Text passage —
Gabriela Ambrožová, Mgr., Ph.D.
Kristýna Turková, Mgr., PhD.
Anna Kocurková, Mgr.
Miriam Sandanusová, Mgr.
Martin Šindelář, Mgr.
Eva Pecháčková,Bc.
Myeloid cells and regulation of their functions
Myeloid cells represent a heterogeneous group of blood cells, responsible for, besides other functions, for triggering and regulating immune response and the subsequent inflammatory process. While acute inflammation is directed toward invading pathogens and injured cells, thus enabling tissue regeneration and wound healing; chronic inflammation can lead to severe tissue dysfunction and pathologies including cardiovascular, autoimmune, and neurodegenerative diseases. The aim of the project is to clarify effects of myeloid cells in the regulation of inflammation, its initiation and progression, focusing especially on different functional phenotypes of neutrophils, the most abundant circulating leukocytes, forming the first line of defense but also contribute to concomitant host tissue damage. Traditionally viewed as a homogenous population, a growing body of evidence challenges this paradigm; suggesting the existence of distinct neutrophil subpopulations with different regulatory roles. Dynamic changes of neutrophil subpopulations and their phenotype in relation to their immuno-regulatory properties are analyzed within the project, while advanced molecular methods (e.g. spectral flow cytometry) and mathematical approaches (e.g. computational biochemical models) are applied.
Obtained data are of crucial importance in the better understanding of neutrophil immuno-regulatory roles, particularly in chronic inflammatory diseases and in development of new therapies that could target pathogenic neutrophil subpopulations without compromising the beneficial ones.
Immuno-regulatory role of neutrophil-released extracellular membrane vesicles in vascular inflammation
Chronic inflammation initiates and promotes a wide variety of pathological processes, including cardiovascular diseases such as atherosclerosis. Prominent among pro-inflammatory stimuli in myeloid cells are extracellular membrane vesicles (EMVs), that arise from cells and circulate systemically, modulating the behaviour or functional capacity of the target cells with which they associate.
Our project focuses its attention on the characterization of the role of EMVs derived from neutrophils; such leukocytes involved in the first phase of inflammatory response in the pathogenesis of cardiovascular diseases. Different types of EMVs are isolated using ultracentrifugation and their composition, phenotype, and functional capacity are characterized. Furthermore, we assess how neutrophil-derived EMVs modulate the behaviour of endothelial cells, fibroblasts, monocytes and macrophages, the cell types that conspicuously participate in cardiovascular disease development.

The problem —
Continue the passage on neutrophil research in inflammation from where it stops.

Records provided —
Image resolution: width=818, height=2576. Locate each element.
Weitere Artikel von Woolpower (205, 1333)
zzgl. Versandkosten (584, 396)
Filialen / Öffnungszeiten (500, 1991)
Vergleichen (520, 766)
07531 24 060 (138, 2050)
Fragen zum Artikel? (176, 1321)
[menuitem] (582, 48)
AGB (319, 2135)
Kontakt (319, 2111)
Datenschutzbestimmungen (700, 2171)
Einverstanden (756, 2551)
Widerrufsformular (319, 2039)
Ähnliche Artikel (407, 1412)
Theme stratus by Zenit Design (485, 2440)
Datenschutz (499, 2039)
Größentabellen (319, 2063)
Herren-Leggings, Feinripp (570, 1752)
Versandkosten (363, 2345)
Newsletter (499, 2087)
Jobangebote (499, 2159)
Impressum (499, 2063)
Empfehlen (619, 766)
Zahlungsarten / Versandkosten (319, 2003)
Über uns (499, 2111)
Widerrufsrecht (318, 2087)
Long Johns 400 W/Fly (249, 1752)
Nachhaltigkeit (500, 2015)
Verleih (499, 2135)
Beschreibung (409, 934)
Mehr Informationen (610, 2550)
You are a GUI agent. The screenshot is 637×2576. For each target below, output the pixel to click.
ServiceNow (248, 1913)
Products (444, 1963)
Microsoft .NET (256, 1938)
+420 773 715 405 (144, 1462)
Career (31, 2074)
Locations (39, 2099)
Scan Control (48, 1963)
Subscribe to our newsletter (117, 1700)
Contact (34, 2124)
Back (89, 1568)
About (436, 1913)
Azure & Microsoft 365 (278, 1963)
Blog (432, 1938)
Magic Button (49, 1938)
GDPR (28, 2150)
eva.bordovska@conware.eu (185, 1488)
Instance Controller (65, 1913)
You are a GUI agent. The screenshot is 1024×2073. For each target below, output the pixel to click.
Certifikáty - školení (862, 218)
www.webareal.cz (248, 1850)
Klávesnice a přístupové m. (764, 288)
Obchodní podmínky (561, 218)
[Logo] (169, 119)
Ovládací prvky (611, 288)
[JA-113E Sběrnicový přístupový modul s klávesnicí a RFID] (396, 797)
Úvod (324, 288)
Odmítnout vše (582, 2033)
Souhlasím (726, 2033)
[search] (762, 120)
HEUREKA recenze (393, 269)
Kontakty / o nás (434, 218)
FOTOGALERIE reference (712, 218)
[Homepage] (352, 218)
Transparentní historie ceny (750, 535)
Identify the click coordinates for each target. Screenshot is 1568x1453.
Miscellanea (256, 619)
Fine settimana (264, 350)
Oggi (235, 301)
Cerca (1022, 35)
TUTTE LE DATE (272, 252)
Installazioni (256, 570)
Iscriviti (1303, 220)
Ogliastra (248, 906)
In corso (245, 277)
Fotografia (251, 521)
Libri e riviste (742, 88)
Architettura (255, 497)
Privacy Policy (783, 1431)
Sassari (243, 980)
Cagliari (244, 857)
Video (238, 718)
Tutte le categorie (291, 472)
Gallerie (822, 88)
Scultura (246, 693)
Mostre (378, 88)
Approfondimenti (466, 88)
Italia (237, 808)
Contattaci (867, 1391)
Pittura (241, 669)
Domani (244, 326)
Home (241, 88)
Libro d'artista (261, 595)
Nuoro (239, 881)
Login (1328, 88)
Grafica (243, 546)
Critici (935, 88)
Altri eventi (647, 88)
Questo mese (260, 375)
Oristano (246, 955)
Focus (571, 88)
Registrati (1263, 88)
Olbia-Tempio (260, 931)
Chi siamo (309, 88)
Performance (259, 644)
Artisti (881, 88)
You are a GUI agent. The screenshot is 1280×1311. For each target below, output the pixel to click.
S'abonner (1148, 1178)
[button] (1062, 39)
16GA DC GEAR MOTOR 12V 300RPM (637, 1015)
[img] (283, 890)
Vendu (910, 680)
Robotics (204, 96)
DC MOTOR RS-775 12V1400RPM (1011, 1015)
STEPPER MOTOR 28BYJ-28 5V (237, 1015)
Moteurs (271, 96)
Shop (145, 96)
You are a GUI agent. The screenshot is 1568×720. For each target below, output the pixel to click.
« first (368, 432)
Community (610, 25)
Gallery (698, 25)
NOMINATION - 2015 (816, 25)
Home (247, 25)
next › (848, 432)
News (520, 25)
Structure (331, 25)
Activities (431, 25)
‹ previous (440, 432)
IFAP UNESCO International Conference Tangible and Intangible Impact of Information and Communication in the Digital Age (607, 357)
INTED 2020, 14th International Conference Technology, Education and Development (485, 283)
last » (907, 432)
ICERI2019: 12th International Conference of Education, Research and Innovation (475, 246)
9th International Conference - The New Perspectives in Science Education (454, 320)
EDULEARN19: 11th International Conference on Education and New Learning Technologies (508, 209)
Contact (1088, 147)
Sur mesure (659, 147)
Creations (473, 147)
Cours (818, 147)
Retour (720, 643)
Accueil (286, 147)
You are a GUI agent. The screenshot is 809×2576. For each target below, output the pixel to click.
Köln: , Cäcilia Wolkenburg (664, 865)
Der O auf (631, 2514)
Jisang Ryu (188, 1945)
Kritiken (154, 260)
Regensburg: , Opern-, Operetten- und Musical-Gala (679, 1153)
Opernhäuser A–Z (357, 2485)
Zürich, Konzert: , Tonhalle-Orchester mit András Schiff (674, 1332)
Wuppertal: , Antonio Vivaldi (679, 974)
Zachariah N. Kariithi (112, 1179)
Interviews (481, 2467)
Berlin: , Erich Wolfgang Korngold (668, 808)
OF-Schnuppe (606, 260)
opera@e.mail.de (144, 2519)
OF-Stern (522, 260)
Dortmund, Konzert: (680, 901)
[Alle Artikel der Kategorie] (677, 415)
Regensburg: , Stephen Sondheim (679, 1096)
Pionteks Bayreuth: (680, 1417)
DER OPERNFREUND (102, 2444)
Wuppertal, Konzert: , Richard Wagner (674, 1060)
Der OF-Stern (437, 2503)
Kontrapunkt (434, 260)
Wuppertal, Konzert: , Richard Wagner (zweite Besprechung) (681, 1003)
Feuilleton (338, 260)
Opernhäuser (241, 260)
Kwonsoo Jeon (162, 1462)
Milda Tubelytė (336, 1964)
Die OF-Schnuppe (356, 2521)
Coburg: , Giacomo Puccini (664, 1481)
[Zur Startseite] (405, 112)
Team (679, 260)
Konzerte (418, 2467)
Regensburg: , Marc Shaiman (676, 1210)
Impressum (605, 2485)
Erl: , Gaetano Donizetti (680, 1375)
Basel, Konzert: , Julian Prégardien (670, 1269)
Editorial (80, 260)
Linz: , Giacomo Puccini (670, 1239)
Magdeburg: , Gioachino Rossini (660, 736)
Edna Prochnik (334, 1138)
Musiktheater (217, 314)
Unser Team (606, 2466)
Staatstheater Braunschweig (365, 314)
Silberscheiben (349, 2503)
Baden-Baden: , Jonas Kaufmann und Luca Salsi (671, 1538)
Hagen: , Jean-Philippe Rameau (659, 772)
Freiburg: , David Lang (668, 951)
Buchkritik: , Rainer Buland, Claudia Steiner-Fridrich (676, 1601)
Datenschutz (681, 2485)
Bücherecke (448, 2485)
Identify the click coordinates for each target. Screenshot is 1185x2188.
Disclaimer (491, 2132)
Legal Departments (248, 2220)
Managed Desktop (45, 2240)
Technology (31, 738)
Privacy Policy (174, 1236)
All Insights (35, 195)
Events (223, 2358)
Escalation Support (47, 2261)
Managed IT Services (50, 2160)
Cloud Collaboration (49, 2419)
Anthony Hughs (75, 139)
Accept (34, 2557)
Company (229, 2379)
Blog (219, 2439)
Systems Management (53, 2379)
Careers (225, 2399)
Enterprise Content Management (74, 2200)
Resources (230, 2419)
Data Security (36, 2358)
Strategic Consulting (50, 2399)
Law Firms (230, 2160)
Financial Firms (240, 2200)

Written answer —
Development of novel therapeutics based on hyaluronan for treatment of inflammation-related disorders
Hyaluronan (HA), one of body’s own biopolymers, is often used as a basis for many bioactive materials and pharmaceuticals. Itself, it is able to promote healing and modulate inflammation. However, to enhance its efficacy, this highly soluble and rapidly degradable polymer can be stabilized. Newly synthetized derivatives have acquired not only a range of physicochemical properties but also novel specific biological properties. These biopolymers are able to induce, reduce or otherwise modulate inflammation; acute in the case of acute wounds or surgical interventions; as well as chronic inflammation that often accompanies a variety of pathologies including non-healing wounds and intestinal inflammatory diseases.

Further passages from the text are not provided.